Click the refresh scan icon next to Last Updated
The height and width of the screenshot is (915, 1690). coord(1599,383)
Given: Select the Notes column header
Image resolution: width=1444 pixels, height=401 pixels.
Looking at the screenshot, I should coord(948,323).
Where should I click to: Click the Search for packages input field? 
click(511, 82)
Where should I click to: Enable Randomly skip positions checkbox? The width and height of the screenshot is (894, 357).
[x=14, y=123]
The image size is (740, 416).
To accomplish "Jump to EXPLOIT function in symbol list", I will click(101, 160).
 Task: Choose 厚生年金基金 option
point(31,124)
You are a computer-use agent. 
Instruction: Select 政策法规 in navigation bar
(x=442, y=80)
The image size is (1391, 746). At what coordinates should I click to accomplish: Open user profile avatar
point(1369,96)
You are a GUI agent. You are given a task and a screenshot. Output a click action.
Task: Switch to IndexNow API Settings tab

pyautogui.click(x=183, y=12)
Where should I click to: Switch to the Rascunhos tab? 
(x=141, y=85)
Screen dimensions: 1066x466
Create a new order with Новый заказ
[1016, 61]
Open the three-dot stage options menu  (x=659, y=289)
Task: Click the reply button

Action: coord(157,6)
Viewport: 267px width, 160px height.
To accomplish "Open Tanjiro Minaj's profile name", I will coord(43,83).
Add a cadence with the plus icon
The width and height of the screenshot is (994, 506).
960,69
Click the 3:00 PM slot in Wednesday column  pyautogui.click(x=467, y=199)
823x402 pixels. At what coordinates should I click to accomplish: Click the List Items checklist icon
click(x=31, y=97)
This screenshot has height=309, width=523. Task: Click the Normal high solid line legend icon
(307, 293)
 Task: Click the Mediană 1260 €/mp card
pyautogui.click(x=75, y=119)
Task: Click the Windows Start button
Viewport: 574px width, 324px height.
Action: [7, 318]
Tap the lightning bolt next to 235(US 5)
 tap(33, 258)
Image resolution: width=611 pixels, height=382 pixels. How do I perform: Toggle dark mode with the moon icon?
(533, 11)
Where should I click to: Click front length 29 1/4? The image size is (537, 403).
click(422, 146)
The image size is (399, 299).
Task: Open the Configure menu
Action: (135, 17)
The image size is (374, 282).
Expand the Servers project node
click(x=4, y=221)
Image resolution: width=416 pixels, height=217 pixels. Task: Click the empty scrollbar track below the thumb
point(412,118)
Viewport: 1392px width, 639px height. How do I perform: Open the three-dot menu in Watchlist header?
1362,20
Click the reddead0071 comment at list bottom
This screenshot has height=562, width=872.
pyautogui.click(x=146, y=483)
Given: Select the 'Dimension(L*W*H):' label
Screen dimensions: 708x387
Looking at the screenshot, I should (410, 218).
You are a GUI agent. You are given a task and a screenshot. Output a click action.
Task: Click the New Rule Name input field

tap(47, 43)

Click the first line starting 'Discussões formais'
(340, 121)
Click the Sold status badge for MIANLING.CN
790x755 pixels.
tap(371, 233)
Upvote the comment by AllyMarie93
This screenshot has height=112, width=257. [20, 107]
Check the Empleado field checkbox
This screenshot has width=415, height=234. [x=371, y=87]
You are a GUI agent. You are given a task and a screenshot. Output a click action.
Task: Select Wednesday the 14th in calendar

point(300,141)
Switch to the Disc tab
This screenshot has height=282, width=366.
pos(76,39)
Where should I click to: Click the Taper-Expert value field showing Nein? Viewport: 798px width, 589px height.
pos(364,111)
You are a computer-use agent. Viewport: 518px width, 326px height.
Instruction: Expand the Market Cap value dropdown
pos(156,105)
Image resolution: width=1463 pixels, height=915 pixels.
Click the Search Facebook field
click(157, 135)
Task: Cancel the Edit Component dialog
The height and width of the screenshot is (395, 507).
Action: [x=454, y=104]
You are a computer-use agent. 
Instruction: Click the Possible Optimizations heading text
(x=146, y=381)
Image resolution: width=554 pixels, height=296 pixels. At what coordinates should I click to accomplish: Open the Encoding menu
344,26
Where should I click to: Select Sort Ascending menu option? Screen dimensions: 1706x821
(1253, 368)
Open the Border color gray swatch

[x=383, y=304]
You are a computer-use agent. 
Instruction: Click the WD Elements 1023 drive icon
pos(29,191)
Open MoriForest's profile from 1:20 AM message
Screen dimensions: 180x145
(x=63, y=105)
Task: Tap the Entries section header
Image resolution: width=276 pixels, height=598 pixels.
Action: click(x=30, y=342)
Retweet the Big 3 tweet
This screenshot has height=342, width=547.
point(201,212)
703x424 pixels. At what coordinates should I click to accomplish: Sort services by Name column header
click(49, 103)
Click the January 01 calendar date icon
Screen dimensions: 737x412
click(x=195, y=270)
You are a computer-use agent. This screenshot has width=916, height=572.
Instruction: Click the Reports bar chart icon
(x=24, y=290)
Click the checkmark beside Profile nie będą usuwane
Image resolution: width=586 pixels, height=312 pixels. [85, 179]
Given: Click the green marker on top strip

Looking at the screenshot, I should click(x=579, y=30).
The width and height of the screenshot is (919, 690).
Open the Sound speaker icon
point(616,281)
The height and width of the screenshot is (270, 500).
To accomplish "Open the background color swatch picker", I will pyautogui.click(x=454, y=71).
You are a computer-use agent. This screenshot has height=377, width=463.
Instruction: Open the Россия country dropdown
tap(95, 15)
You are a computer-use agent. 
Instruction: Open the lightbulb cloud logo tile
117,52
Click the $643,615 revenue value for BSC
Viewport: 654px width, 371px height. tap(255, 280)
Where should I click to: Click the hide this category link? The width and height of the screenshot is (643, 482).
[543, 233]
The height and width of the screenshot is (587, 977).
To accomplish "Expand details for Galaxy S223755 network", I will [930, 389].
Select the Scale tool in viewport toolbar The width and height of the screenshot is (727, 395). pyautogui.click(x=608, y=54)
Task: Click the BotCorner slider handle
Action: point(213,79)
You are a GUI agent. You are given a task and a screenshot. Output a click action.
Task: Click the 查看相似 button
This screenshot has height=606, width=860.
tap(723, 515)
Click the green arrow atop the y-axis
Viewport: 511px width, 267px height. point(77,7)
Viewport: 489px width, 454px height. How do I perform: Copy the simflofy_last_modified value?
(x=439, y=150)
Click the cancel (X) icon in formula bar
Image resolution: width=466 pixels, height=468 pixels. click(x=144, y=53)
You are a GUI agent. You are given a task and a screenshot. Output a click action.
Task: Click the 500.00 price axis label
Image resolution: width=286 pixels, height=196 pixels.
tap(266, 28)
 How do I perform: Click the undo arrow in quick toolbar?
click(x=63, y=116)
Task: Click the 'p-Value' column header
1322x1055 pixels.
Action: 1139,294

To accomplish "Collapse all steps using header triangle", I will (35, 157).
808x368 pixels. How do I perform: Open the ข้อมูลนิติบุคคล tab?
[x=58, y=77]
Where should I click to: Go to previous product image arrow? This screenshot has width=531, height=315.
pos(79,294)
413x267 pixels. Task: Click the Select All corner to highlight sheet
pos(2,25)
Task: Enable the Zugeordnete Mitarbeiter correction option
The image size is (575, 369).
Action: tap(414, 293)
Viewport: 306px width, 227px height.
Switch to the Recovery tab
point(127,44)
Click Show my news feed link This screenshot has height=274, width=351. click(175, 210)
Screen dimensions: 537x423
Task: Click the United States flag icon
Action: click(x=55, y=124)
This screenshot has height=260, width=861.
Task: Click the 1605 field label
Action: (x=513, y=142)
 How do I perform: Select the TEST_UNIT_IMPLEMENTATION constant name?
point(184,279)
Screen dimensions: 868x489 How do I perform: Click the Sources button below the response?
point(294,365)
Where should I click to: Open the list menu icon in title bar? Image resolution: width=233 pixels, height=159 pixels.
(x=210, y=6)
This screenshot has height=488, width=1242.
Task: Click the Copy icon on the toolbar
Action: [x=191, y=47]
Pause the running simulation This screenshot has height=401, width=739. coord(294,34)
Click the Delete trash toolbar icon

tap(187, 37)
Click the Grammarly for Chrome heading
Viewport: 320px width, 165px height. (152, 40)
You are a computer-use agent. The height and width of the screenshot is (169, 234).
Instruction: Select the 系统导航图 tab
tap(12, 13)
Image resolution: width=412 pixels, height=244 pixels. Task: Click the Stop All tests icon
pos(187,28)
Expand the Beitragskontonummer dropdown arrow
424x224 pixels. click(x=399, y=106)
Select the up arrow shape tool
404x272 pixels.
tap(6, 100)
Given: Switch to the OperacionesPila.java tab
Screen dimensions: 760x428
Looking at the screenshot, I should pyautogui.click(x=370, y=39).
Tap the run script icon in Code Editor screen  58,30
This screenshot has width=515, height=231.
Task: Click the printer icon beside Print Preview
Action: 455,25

**BRIEF**: Beginning at the line with "Click the $643,615 revenue value for BSC" and stopping after the line with "Task: Click the 500.00 price axis label", please write out every line of the data above exactly and nothing else.

**REPLY TO THE EXERCISE**:
Click the $643,615 revenue value for BSC
Viewport: 654px width, 371px height. tap(255, 280)
Where should I click to: Click the hide this category link? The width and height of the screenshot is (643, 482).
[543, 233]
The height and width of the screenshot is (587, 977).
To accomplish "Expand details for Galaxy S223755 network", I will [930, 389].
Select the Scale tool in viewport toolbar The width and height of the screenshot is (727, 395). pyautogui.click(x=608, y=54)
Task: Click the BotCorner slider handle
Action: point(213,79)
You are a GUI agent. You are given a task and a screenshot. Output a click action.
Task: Click the 查看相似 button
This screenshot has height=606, width=860.
tap(723, 515)
Click the green arrow atop the y-axis
Viewport: 511px width, 267px height. point(77,7)
Viewport: 489px width, 454px height. How do I perform: Copy the simflofy_last_modified value?
(x=439, y=150)
Click the cancel (X) icon in formula bar
Image resolution: width=466 pixels, height=468 pixels. click(x=144, y=53)
You are a GUI agent. You are given a task and a screenshot. Output a click action.
Task: Click the 500.00 price axis label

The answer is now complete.